Camara estime qu’une lenteur de l’organe judiciaire affectera sa production jurisprudentielle « très précieuse » pour combler les lacunes du droit primaire (traités et protocoles) et du droit dérivé (règlements, directives, décisions, avis et recommandations) dans l’espace communautaire. « Il s’y ajoute que cette réduction à 5 magistrats (sans préjuger de leur indépendance), pourrait avoir pour corollaire induit, l’étroitesse de la marge de manœuvre de ladite Cour pour agir efficacement dans les dossiers afférents aux recours en manquement, aux recours en annulation et en carence introduits par les États membres et les institutions communautaires. Ainsi qu’aux recours en réparation formés par les États membres (qui redoutent sa vocation supranationale) pour les dommages causés aux citoyens sur le fondement des dispositions combinées des articles 6 et 15 du Traité révisé de la CEDEAO qui lui confèrent le mandat ».

Pour le juriste, il ne faudrait pas aussi oublier que le nombre réduit de magistrats peut impacter négativement le rôle accru de la Cour pour la reddition de comptes en faveur des victimes de graves violations des droits de l’homme ainsi que sur la lutte contre l’impunité.

 Camara estime que  cette proposition de réduction peut s’expliquer (sans se justifier) par la crise économique et financière qui affecte certains pays membres.
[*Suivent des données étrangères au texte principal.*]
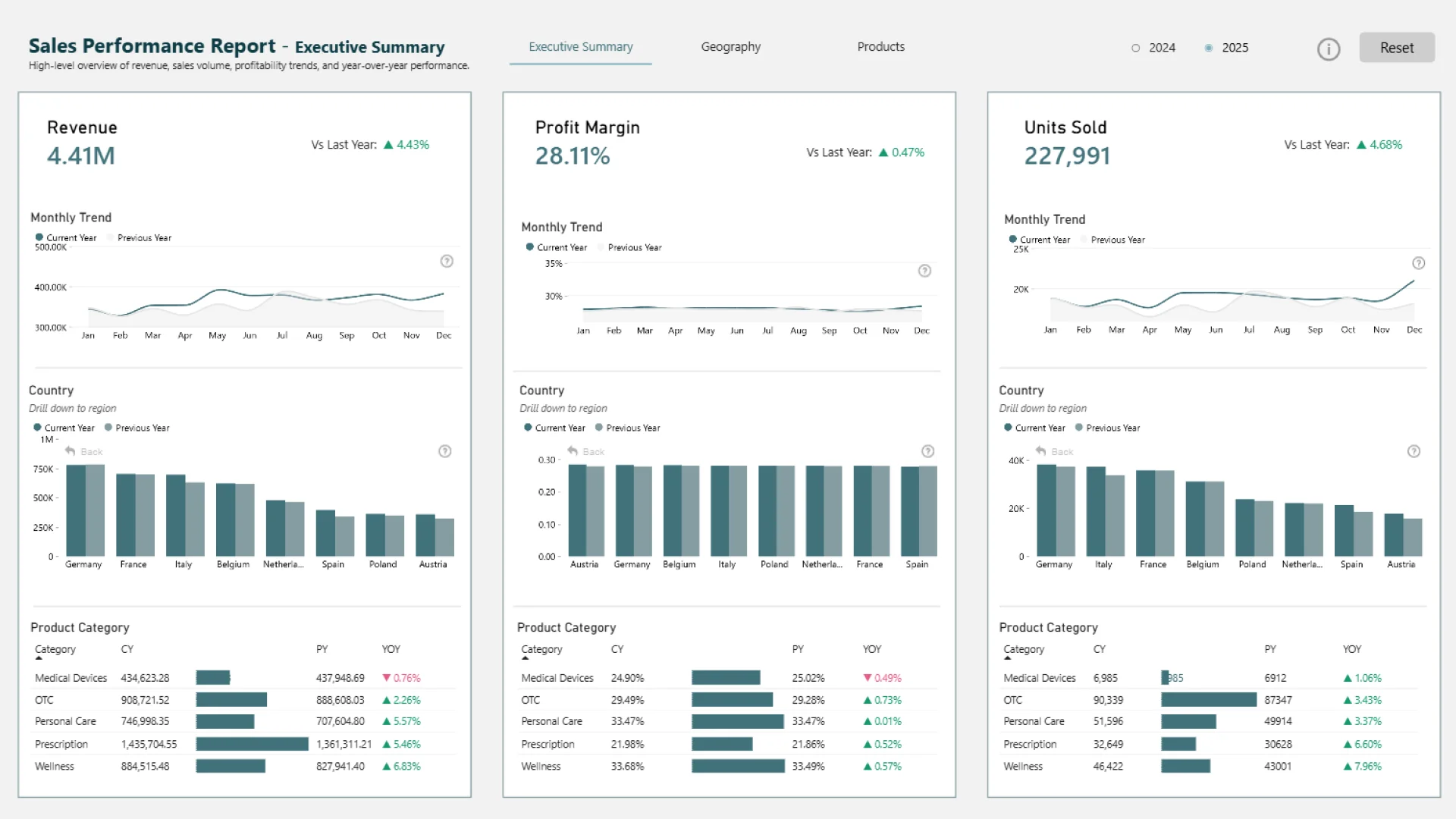Select the 2024 year option
Image resolution: width=1456 pixels, height=819 pixels.
click(1136, 48)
A ce propos, il croit qu’il suffit de faire preuve de bonne gouvernance. « C’est bien que faire des coupes budgétaires drastiques  contre une juridiction qui a des fonctions entre autres, consultative et contentieuse, essentielles à la consolidation du droit communautaire d’une CEDEAO citée en exemple et qui suscite des émules parmi les CER (Communautés Economiques Régionales) en Afrique », dit-il.
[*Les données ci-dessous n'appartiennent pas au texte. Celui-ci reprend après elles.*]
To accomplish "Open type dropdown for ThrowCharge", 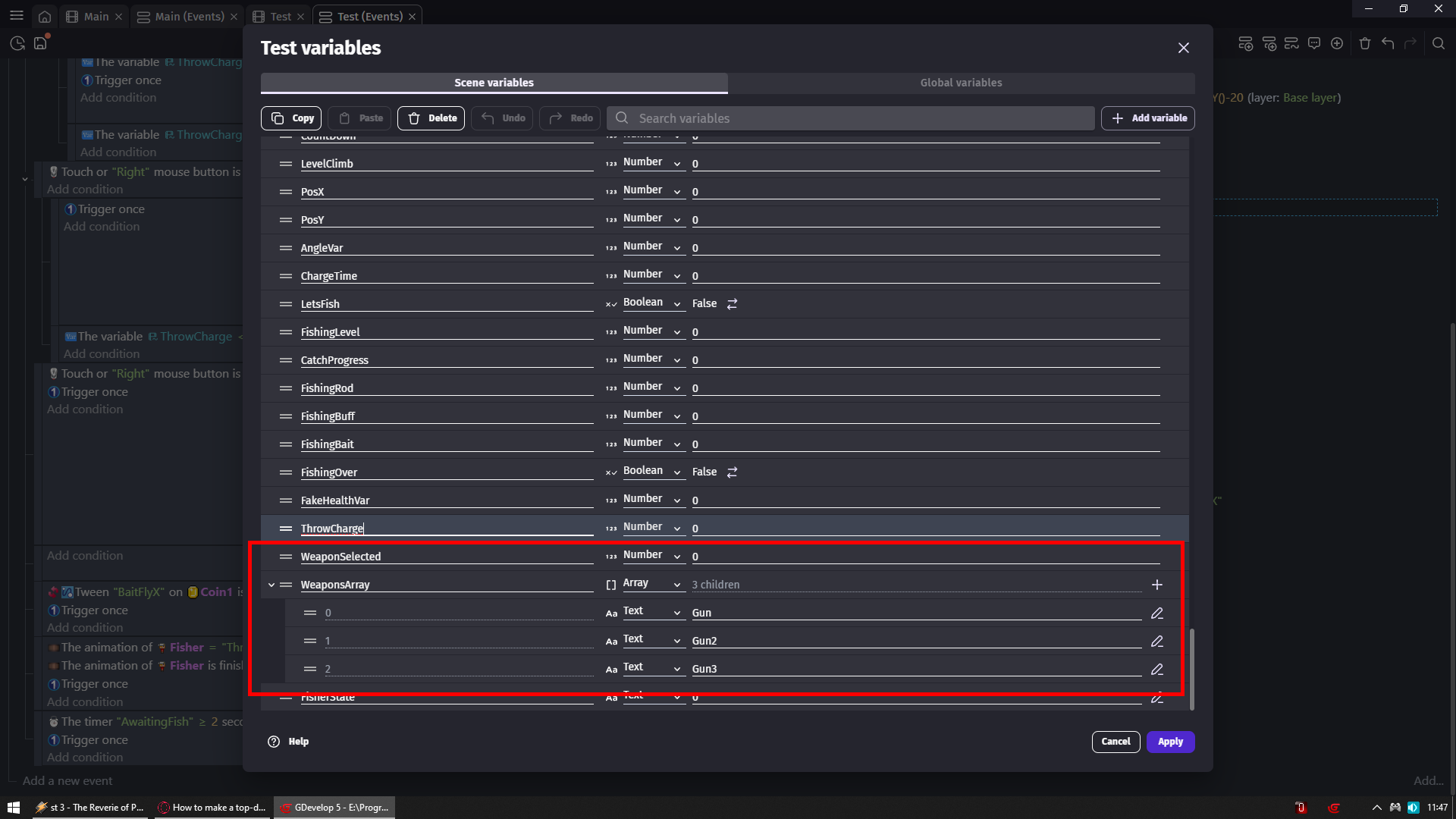I will point(651,528).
Formulée en juin dernier, au Libéria, par le Comité interministériel ad-hoc sur la réforme institutionnelle de la CEDEAO, la proposition de faire passer le nombre de juges de la Cour de justice de la CEDEAO de sept à cinq ne passe pas chez les ONGs, OSC et autres juristes de la sous-région. Ceux-ci craignent un affaiblissement du seul organe judiciaire de la communauté. Dans une lettre de sensibilisation et d’orientation sur l’organe judiciaire, l’ONG Trust Africa prévient une accumulation des dossiers et requêtes en instance, un affaiblissement de l’autorité de la Cour, le retour de l’impunité dans la sous-région… « A défaut d’augmenter le nombre de juges, ne le réduisez pas », lance l’ONG à l’endroit des Etats membres de la CEDEAO.